Simon Laner

Personal information
- Date of birth: 28 January 1984 (age 41)
- Place of birth: Merano, Italy
- Height: 1.83 m (6 ft 0 in)
- Position(s): Midfielder

Youth career
- Verona

Senior career*
- Years: Team / Apps / (Gls)
- 2002–2007: Verona / 7 / (0)
- 2003–2004: → Carrarese (loan) / 23 / (0)
- 2004–2006: → Castelnuovo (loan) / 57 / (7)
- 2007: → Sanremese (loan) / 13 / (4)
- 2007–2008: Pro Sesto / 27 / (2)
- 2008–2013: AlbinoLeffe / 101 / (17)
- 2010–2011: → Cagliari (loan) / 18 / (0)
- 2012–2013: → Verona (loan) / 32 / (2)
- 2013–2018: Verona / 4 / (0)
- 2014: → Novara (loan) / 7 / (0)
- 2014–2015: → Carpi (loan) / 1 / (0)
- 2015–2016: → Chiasso (loan) / 19 / (4)
- 2016–2017: → Modena (loan) / 21 / (2)
- 2018–2019: Adrense / 24 / (7)
- 2019–2020: Franciacorta / 16 / (7)
- 2020–2021: Crema / 20 / (5)
- 2023: Falco Albino

International career
- 2002–2003: Italy U19 / 7 / (2)
- 2004: Italy U20 / 3 / (0)

= Simon Laner =

Italian footballer

Simon Laner (born 28 January 1984) is an Italian footballer who plays as a midfielder.

==Career==
He made his Serie B debut in a 1–0 defeat for Hellas Verona F.C. against Livorno, on 14 September 2002.

===AlbinoLeffe===
In summer 2008 Laner joined AlbinoLeffe in a 3-year contract for €200,000 transfer fee.
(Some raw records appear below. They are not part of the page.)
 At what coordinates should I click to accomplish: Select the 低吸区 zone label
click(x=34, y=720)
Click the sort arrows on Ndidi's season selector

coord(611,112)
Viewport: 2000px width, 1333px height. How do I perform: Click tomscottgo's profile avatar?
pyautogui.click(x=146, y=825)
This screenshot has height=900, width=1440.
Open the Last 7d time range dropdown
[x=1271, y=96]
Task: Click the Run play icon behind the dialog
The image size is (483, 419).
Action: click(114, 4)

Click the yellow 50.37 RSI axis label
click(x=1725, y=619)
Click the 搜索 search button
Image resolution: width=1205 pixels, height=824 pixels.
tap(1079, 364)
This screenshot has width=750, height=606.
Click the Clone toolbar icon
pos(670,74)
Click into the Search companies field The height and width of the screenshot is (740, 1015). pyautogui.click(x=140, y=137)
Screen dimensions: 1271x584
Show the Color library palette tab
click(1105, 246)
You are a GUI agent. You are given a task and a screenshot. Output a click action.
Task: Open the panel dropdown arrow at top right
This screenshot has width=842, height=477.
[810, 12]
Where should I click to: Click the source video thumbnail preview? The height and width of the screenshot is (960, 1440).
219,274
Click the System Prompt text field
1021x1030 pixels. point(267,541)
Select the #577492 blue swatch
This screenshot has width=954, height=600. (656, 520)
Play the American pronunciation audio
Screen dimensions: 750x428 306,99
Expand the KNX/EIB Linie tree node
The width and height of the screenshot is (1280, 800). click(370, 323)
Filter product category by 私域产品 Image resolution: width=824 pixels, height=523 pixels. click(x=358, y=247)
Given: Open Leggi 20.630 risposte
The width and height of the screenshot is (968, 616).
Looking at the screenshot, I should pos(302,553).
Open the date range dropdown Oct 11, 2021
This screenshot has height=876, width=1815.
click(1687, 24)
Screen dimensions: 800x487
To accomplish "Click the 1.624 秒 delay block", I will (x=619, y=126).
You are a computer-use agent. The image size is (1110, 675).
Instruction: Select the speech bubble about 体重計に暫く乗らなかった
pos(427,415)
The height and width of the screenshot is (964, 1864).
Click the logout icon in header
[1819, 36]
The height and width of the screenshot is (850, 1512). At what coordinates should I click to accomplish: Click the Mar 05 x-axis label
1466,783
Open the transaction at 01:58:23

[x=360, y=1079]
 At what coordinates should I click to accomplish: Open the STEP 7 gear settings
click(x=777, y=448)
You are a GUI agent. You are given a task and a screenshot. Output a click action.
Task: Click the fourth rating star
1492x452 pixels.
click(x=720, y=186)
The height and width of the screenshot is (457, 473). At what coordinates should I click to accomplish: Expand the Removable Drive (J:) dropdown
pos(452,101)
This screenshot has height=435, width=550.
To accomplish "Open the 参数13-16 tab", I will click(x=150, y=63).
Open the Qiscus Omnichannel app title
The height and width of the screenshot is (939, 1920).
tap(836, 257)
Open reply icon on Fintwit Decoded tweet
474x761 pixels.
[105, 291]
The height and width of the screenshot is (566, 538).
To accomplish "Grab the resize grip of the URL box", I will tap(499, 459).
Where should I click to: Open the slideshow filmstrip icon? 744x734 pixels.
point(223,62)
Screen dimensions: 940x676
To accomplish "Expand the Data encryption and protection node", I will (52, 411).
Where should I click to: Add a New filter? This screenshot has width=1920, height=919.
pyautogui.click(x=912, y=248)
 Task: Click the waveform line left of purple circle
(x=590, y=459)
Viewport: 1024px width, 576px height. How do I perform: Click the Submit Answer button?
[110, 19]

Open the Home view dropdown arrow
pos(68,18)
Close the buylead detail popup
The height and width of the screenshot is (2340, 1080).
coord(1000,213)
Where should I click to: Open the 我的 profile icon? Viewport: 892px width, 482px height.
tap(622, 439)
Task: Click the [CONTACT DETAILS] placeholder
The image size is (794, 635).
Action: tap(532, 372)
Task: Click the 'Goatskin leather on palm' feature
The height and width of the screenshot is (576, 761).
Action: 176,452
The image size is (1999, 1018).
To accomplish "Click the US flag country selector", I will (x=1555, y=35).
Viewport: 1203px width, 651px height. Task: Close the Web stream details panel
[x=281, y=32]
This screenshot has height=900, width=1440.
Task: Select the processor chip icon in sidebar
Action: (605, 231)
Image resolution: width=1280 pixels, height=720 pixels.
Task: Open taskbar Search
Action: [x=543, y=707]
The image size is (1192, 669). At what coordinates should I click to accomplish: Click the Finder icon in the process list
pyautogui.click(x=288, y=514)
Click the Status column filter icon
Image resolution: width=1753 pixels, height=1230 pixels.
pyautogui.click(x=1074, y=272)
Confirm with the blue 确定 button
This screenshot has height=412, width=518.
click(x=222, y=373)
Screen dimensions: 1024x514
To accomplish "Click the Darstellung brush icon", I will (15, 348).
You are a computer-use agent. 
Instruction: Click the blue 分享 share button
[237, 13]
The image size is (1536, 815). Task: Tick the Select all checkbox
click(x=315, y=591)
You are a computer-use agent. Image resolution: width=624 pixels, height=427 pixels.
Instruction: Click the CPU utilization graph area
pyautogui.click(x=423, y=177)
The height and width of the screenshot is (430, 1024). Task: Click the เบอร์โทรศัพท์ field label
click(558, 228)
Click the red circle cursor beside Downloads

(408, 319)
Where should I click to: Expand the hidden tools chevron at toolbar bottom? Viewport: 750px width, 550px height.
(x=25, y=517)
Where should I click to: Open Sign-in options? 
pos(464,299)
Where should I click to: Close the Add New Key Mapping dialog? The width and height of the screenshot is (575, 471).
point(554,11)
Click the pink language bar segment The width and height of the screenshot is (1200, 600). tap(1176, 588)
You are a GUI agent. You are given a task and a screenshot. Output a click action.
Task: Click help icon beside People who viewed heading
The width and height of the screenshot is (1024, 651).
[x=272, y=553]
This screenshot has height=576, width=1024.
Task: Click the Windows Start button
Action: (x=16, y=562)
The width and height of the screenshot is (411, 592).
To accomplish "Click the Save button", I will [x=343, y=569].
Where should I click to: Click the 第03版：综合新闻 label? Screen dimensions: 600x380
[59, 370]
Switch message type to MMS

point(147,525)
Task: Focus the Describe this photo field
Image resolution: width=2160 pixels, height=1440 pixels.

On 9 August 2010 Laner joined Serie A team Cagliari along with Gabriele Perico on loan with option to co-own the players (announced originally as co-ownership deals only). As part of the deal, Andrea Cocco moved to opposite direction. (Perico and Laner costed Cagliari €750,000 and Cocco costed AlbinoLeffe €50,000.

In June 2011 Laner returned to AlbinoLeffe after Cagliari not excised the buy option.

===Return to Verona===
On 22 July 2012 Laner was re-signed by Serie B team Verona on a loan deal for the 2012–13 season, for €30,000 loan fee. He finished second in the league thus gaining promotion to the Serie A. The club also excised the option to sign half of his registration rights for €250,000 in a 3-year contract.

On 31 January 2014, Laner was loaned out to Serie B side Novara. In June 2014 Verona acquired Laner, Cocco and sold Simone Calvano back to AlbinoLeffe for €500 each.

The season 2014–15 saw Laner joined Carpi on loan, winning yet another promotion to the Serie A after finishing in first place.

On 25 August 2015 Laner was loaned to Swiss Italian team Chiasso.

On 29 August 2016 Laner was signed by Modena in another loan.

===Serie D===
On 8 September 2018 Laner joined Serie D club Adrense. With a career-high of 7 goals he played a central part for the newly promoted club to avoid relegation.